Muhterem Müslümanlar!

Yüce dinimiz İslam’ın haram kıldığı büyük günahlardan biri de nefsi ve kuşağı ifsat eden zinadır. Zina; dinen ve hukuken geçerli bir nikâh bağı olmayan erkek ve bayan ortasındaki birlikteliktir. Zina; aile kurumuna yapılan en büyük hücumdur. Yuvaların dağılmasına sebep olan, gençlerin umutlarını karartan, hayallerini yıkan apaçık bir hayâsızlıktır. Zina; toplumun ahlaki bedellerini kökünden sarsan, maddi ve manevi birçok hastalığın yaygınlaşmasına taban hazırlayan nahoş bir davranıştır.

Aziz Müminler!

İslam, yalnızca zinayı değil; zinaya götüren bütün yolları da haram kılar. Hakikaten Aziz Rabbimiz, وَلَا تَقْرَبُوا الزِّنٰٓى اِنَّهُ كَانَ فَاحِشَةًۜ وَسَٓاءَ سَب۪يلاً “Zinaya yaklaşmayın. Zira o, hayâsızlıktır, çok makus ve nahoş bir yoldur.” buyurmaktadır. Münasebetiyle ister gerçek hayatta, ister sanal âlemde, isterse yazılı ve görsel medyada kişiyi zinaya götüren kelam, tavır ve davranışların tamamı haramdır. Allah’ın beşere bir emanet olarak verdiği vücudun teşhir edilmesi, tesettüre uygun olmayan elbiselerin giyilmesi haramdır. Ortalarında dinen evlenme mahzuru olmayan bir erkek ve bir bayanın baş başa kalması ya da konut arkadaşlığı ismi altında bir ortada bulunması haramdır.
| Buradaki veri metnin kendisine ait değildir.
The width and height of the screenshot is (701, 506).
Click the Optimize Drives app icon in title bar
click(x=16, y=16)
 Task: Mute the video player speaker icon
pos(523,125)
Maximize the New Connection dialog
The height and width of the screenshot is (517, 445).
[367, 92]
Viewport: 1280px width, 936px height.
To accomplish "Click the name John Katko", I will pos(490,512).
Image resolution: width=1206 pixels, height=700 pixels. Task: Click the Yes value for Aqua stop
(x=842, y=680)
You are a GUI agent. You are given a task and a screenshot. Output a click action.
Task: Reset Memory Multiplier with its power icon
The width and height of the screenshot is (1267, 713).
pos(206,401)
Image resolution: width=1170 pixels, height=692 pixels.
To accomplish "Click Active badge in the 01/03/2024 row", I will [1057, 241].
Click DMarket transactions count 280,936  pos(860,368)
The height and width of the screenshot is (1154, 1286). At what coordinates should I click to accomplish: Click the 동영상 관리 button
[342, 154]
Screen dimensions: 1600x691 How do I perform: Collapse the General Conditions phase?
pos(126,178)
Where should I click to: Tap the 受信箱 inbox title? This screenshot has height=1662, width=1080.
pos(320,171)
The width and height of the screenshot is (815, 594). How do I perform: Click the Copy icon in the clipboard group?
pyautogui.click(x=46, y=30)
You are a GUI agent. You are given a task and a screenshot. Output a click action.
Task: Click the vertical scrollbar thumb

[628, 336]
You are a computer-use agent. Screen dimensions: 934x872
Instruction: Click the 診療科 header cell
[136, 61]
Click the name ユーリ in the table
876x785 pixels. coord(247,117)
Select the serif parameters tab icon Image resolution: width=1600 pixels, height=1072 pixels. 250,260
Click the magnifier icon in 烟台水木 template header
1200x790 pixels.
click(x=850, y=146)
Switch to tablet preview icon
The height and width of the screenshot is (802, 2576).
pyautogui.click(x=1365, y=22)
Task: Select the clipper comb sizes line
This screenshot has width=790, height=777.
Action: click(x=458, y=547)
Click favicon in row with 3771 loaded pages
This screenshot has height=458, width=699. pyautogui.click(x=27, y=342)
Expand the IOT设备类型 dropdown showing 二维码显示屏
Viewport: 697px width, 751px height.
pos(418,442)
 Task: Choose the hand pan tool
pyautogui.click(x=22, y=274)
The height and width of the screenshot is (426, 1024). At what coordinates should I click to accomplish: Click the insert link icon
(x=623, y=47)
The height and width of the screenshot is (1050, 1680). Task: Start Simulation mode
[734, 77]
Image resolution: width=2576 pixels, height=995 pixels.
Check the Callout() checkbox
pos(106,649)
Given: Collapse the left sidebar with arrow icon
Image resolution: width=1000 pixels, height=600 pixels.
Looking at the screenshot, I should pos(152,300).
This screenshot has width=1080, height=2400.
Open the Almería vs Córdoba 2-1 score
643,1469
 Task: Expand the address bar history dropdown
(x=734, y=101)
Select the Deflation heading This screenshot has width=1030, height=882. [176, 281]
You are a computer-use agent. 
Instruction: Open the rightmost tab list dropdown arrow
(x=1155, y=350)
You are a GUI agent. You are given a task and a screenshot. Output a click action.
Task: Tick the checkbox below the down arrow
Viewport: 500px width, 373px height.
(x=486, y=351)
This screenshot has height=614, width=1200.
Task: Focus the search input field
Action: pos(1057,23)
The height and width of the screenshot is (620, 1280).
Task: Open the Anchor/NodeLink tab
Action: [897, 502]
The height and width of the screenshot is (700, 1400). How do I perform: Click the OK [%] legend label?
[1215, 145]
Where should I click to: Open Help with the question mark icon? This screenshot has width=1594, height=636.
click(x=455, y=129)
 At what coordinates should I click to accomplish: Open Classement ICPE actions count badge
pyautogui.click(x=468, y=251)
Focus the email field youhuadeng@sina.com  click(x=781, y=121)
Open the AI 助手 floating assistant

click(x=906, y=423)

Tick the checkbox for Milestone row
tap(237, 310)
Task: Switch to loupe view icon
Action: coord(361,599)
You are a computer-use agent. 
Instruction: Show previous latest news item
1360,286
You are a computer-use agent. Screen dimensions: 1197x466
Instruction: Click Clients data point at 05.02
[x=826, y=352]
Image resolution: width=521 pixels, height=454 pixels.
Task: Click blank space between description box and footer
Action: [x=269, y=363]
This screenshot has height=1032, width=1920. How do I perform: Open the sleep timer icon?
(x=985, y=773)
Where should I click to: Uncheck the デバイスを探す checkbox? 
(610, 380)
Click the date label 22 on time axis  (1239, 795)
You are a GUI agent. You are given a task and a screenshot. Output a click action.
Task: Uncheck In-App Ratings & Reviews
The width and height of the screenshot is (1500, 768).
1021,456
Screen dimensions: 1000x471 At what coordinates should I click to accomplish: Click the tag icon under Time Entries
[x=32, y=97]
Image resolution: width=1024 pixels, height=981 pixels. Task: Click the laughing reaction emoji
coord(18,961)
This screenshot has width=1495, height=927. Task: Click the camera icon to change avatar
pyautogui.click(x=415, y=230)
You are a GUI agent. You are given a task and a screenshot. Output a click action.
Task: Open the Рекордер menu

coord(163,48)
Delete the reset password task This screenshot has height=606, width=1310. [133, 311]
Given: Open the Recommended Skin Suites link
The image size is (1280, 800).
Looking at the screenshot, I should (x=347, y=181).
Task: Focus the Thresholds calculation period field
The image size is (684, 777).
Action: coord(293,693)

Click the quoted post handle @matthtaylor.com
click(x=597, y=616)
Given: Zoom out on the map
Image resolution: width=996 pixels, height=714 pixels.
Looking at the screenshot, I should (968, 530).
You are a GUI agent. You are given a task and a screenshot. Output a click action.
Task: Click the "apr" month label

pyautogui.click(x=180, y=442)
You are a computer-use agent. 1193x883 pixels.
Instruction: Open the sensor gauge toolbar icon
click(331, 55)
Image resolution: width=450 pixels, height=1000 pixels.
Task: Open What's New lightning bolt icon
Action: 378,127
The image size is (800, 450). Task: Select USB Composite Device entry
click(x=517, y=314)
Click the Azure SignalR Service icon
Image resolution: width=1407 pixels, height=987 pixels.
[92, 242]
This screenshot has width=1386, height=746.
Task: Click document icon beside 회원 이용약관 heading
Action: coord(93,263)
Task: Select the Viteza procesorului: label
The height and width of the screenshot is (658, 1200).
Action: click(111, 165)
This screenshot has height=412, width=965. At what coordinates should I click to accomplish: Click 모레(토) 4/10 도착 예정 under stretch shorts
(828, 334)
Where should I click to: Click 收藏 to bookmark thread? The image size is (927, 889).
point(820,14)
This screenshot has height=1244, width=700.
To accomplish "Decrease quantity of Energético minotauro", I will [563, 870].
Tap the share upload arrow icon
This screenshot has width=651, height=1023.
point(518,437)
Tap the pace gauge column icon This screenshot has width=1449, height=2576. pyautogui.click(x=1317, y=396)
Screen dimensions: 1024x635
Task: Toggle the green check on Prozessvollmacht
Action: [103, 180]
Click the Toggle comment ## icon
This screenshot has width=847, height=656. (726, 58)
‘Flört, dost hayatı, arkadaşlık, kaçamak, aldatma’ üzere kavramlarla bu büyük günah asla pak gösterilemez. ‘Gönül münasebeti, yasak aşk, gençlik hevesi, seviyeli birliktelik’ üzere sözlerle zinayı yasallaştırmak, harama giden yola kapı aralamaktır. ‘Çapkınlık’ denilerek övünülen şey, temelinde bir zinakârlıktır, insanın namusuna göz dikmektir, haramdır. Hele hele özgürlük ismiyle bütün dünyaya dayatılmaya çalışılan ve Lût (a.s)’ın kavmini helake sürükleyen eşcinsellik ise Allah’ın lanetlediği bir sapkınlıktır, haramdır, büyük bir günahtır.

Kıymetli Müslümanlar!

Akıllı telefonlar, dijital araçlar ve medya aracılığıyla konutlarımıza ve ceplerimize kadar giren gayr-i yasal imajlar, zinaya giden yolları kolaylaştırmaktadır. İslami ve insani kıymetleri hiçe sayan müstehcen reklamlar, sanat ismi altında yapılan gayr-i ahlaki tiyatro, sinema ve dizi sinemalar, zinayı legal göstermeye çalışmaktadır. Dijital mecralarda yaygınlaşan, evlilik kuruluşunu istismar eden sohbet ve evlilik siteleri, gençleri evlilikten uzaklaştırmakta, zinaya sürüklemektedir. Dostluk ve dertleşme üzere niyetlerle başlayan bayan erkek arkadaşlıkları şahısları, zina batağına çekmektedir. Hâsılı, göz, harama baka baka; kulak, günahı dinleye dinleye; lisan, berbatlığı konuşa konuşa zinaya alışmakta, sonrasında bu yakışıksız fiili işlemek sıradan hale gelmektedir.

Değerli Müminler!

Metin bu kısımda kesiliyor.